I stayed at my desk, scanning for anomalies. Every so often, I sipped from a fresh coffee cup, ignoring my jittery nerves. If the culprit was bold, maybe they’d strike again tonight.

At nine-thirty, just as I was about to pack up, a silent alert flashed across my monitor. The honey-pot file had been accessed. My heart leapt. The script showed a location on the 62nd floor—a seldom-used lab storeroom. I pulled up camera feeds, but the entire corridor was blacked out, no signal. Whoever’s in there planned this. They either jammed or looped the video feed.

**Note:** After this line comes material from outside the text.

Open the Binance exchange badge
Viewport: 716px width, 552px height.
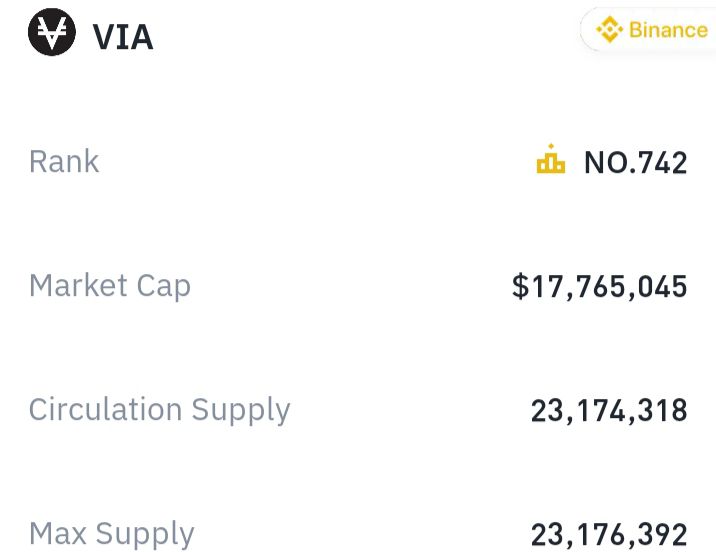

I typed a quick message to Toby and Samantha: The trap’s sprung. 62nd floor. I’m going to investigate. Then, half thinking it was a bad idea to go alone, I rushed for the elevator anyway. The rational part of my brain said to call security, but they might be compromised. That same rational part said I was being reckless, that I had no clue if the infiltrator was armed.

But a stronger urge—maybe part pride, part anger—pushed me forward. This was personal. They’d used my credentials, threatened my job and my reputation. I wanted to see who they were before corporate forces swooped in to hush it up.

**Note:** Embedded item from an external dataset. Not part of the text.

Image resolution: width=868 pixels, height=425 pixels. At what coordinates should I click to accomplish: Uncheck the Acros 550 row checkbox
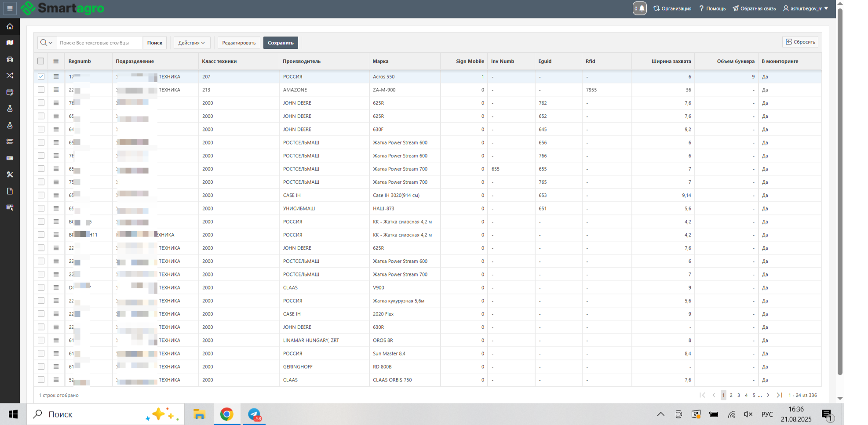tap(41, 76)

The elevator ride down felt agonizingly slow. My palm was sweaty on the stun baton I’d grabbed from the desk’s emergency kit. The baton could deliver a nonlethal shock if I got close enough. Not exactly standard procedure, but infiltration attempts were never standard.

When I stepped onto the 62nd floor, the corridor lighting was dim, as if half the overhead panels were offline. A faint hum filled the air—the same building hum I’d known my entire life, but more oppressive in the silence. Ahead, the lab storeroom door sat partially ajar. Light spilled out in a slant.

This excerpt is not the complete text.